Two December Tax Court decisions show the importance of following the form of the law before claiming a dependency exemption for a child following a divorce.

The IRS has a Form 8332 which is used for the custodial parent to release the exemption to the non-custodial parent. Using this form makes it clear that the custodial parent’s release is unequivocal.

In case one, a 2003 arbitration agreement between the parents split the exemptions for their two children. A state court order accepted this agreement. The wife, as custodial parent, was required to release one exemption if the husband was current on child support.

In 2007 the wife did not provide the husband with a Form 8332. The husband claimed the exemption anyway, and attached a copy of the court order, which the wife had signed.

The Tax Court denied the husband the exemption because the state court order was not of the same form as the Form 8332 – the court’s order was conditioned on the husband meeting child-support obligations, whereas the Form 8332 was unconditional.

In the second case, the custodial (wife) parent signed the Form 8332, but claimed the exemption anyway because she thought the court order was improper. The Tax Court denied her the exemption because she had signed the IRS form.

Divorce tax issues can be complicated, and these two cases show that following the proper form can have significant tax consequences for both former spouses.

Q: I have a client who made a gift of stock in an S corporation at the end of 2012 to take advantage of the $5 million gift exemption in case Congress lowered the exclusion to $1 million in 2013. We were able to gift a large amount of stock because the stock has declined in value the past few years. At the date of gift, the stock basis was $20,000 per share. We had a valuation done that determined the fair market value (FMV) to be $12,000 per share. I know the income tax rules say that the donee’s tax basis for a future loss if the stock is sold is $12,000 per share (FMV at date of gift), and the basis for future gain from sale is $20,000 (the donor’s basis). What I’m not sure about is which basis do we use for determining whether future losses are deductible, and which basis do we use for determining whether cash distributions are tax free?

A: Normally when property is transferred by gift the donee takes the same basis as the donor. When gifted property has a basis in excess of FMV, the “split” basis you mention comes into play. This split basis ensures that an unrealized loss cannot be shifted to the donee.

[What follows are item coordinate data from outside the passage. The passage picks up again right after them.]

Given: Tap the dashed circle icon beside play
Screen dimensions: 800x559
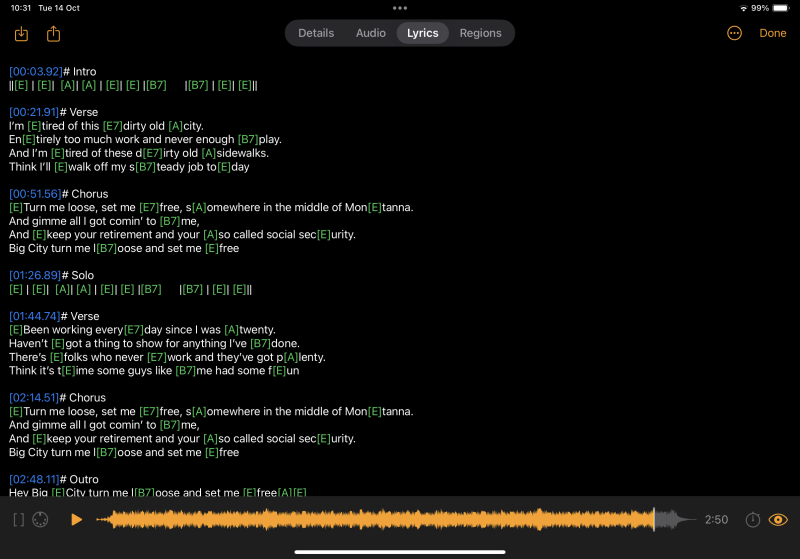Looking at the screenshot, I should point(41,520).
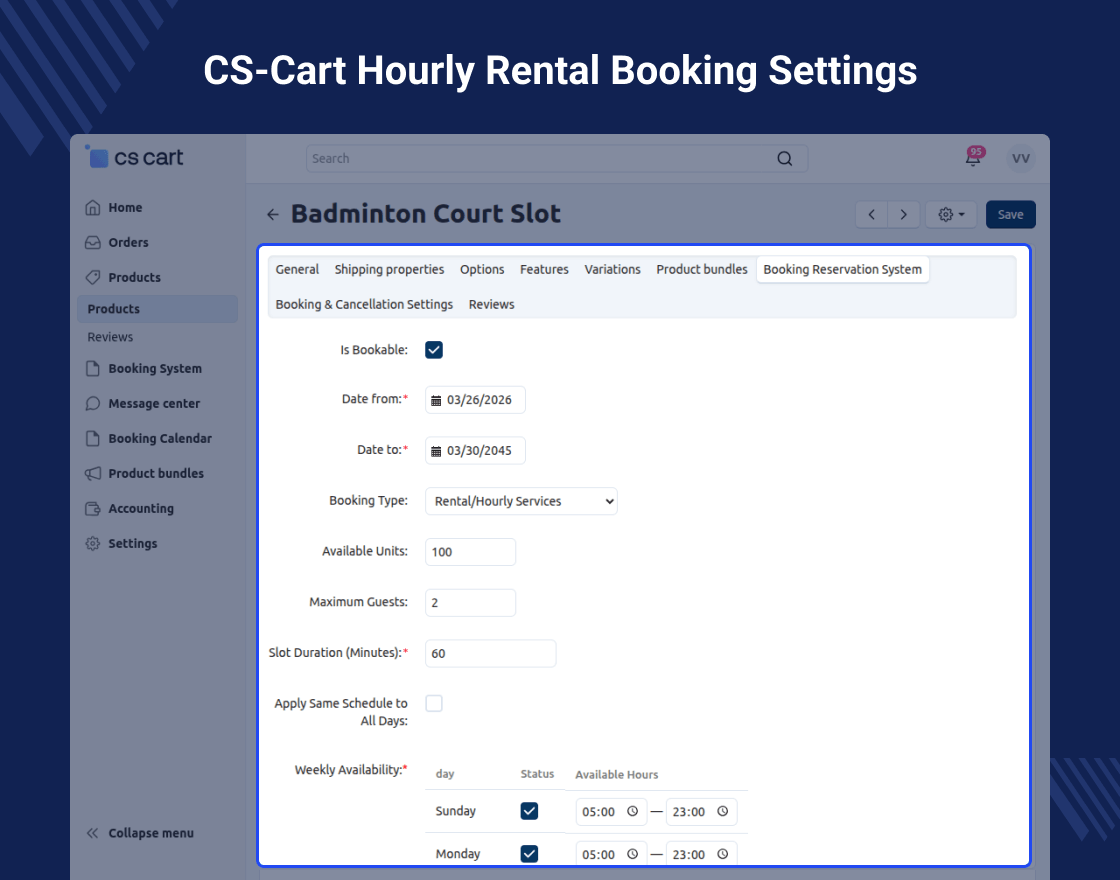Go to next product with right chevron
Screen dimensions: 1120x880
tap(904, 215)
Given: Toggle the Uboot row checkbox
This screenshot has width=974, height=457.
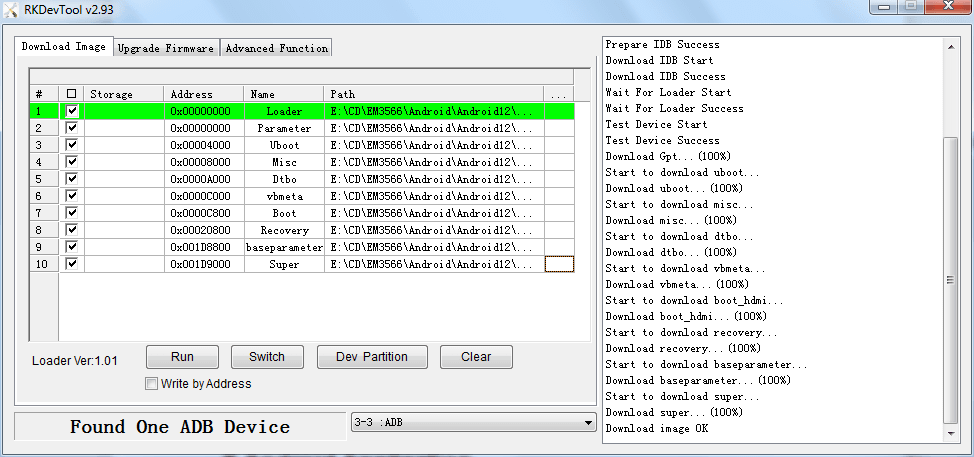Looking at the screenshot, I should click(72, 145).
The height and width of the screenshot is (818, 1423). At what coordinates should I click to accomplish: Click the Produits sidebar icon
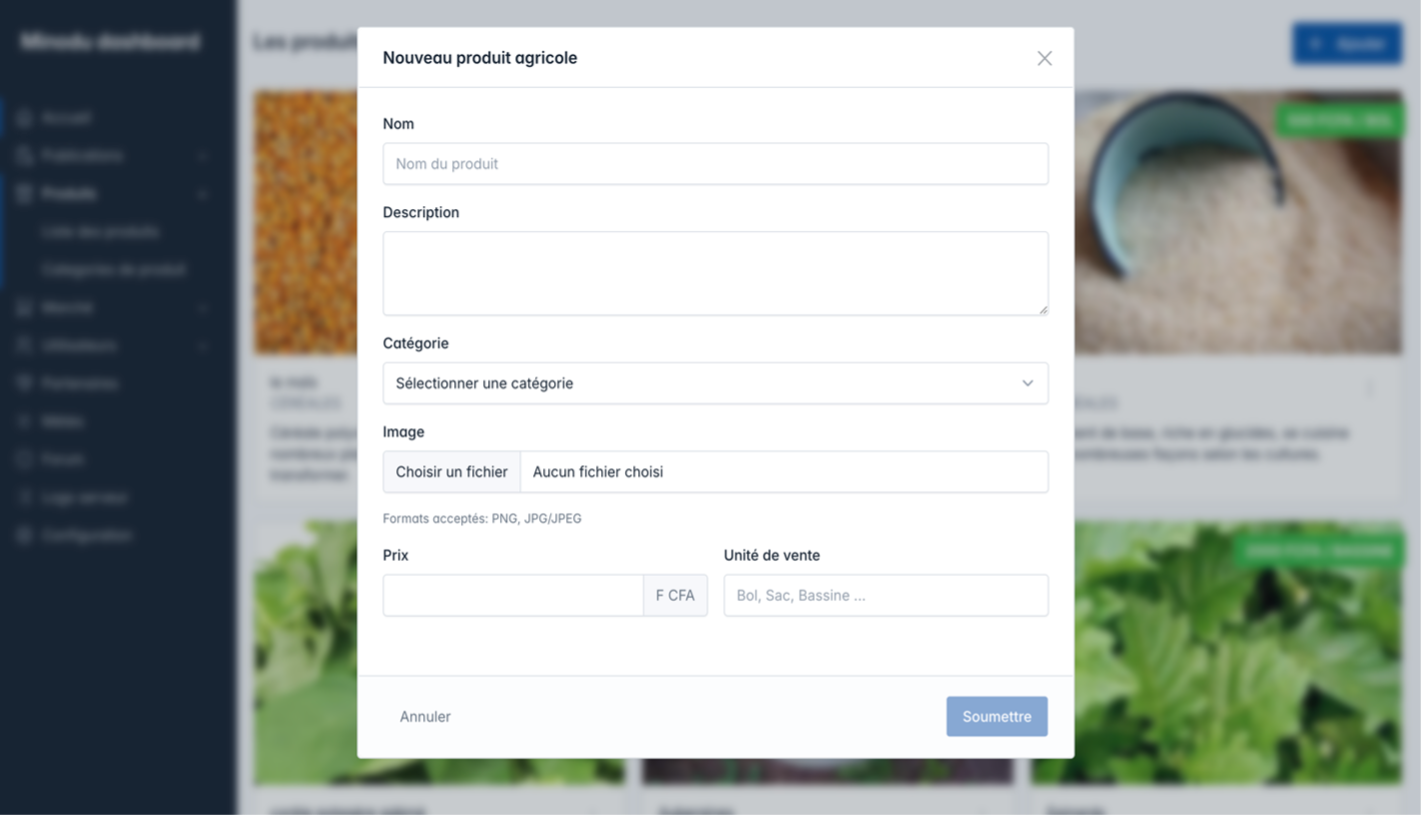25,194
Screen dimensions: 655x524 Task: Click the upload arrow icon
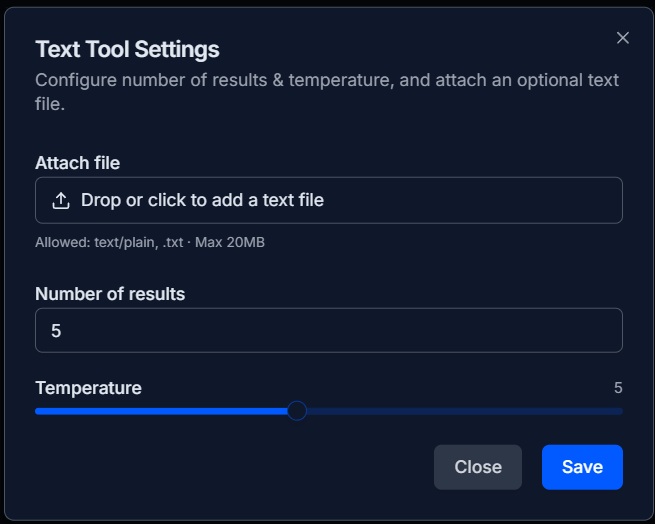(61, 200)
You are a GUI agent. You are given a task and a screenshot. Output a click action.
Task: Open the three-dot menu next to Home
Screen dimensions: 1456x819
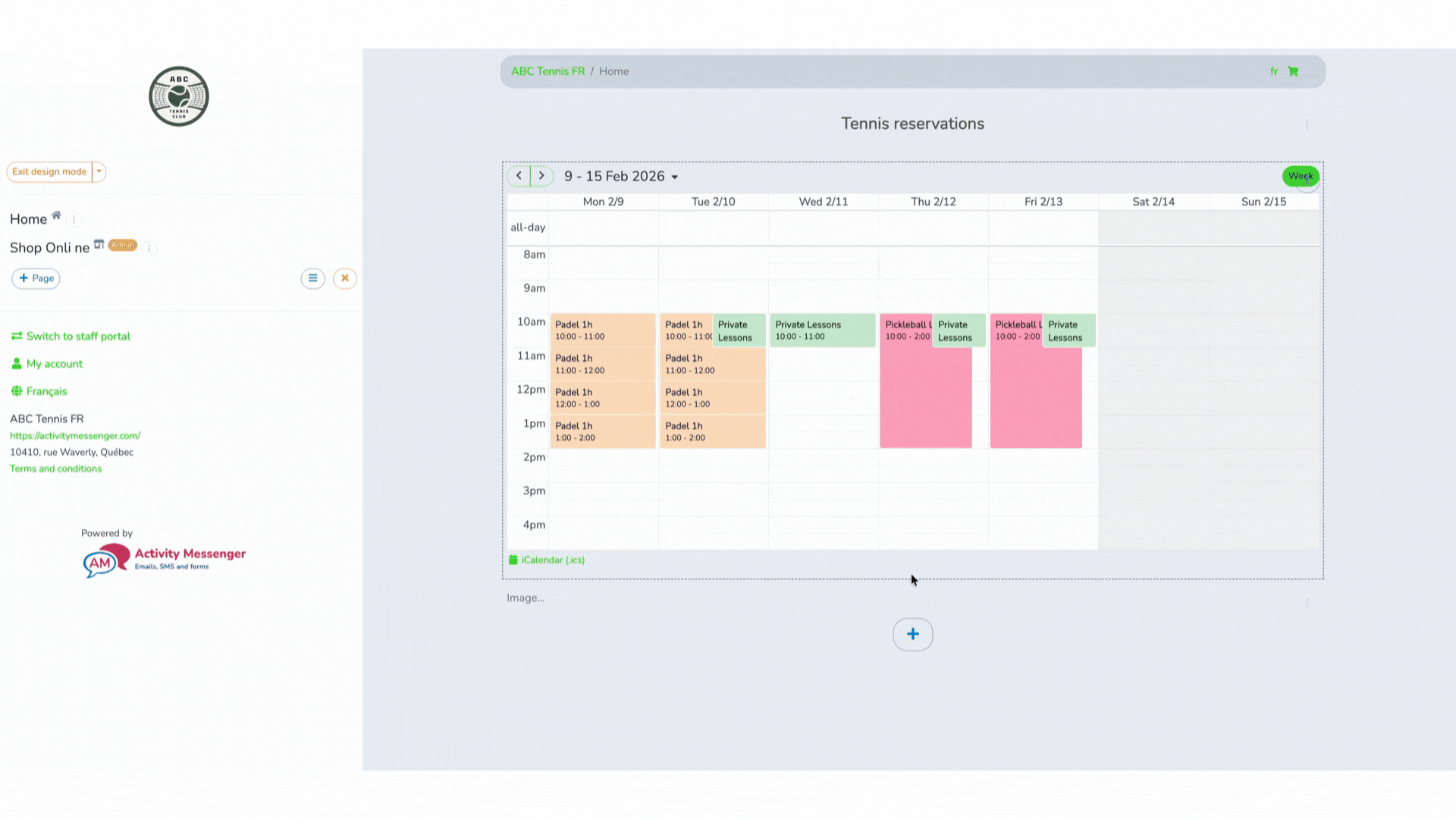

Because the stock in your example has a unrealized loss of $8,000 per share at the date of gift, the donee’s basis is limited to FMV at date of gift. This means the donee has no tax loss unless the stock drops in value after the gift occurs.

But if the stock increases in value, and is later sold for a possible gain, the donee is entitled to use the full $20,000 basis of the donor to determine if a tax gain must be reported. A sale for any amount between $12,000 and $20,000 results in no gain or loss being reported.

Losses of an S corporation may only be deducted if the shareholder has sufficient tax basis in his or her stock. For your scenario, the tax regulations tell us to use the “loss” basis for determining if any losses may be deducted.

Distributions in excess of a shareholder’s tax basis result in gain to the shareholder, as if the stock was exchanged for the distribution. This generally results in recognition of a capital gain by the shareholder.

There is no explicit statement as to which basis you should use for determining whether distributions are taxable. However, the only reason to use any basis for such a transaction is to determine whether a gain from a deemed exchange of stock must be recognized.

Because only gain may be recognized from a distribution, I believe that it is implicit that the gain basis would be used.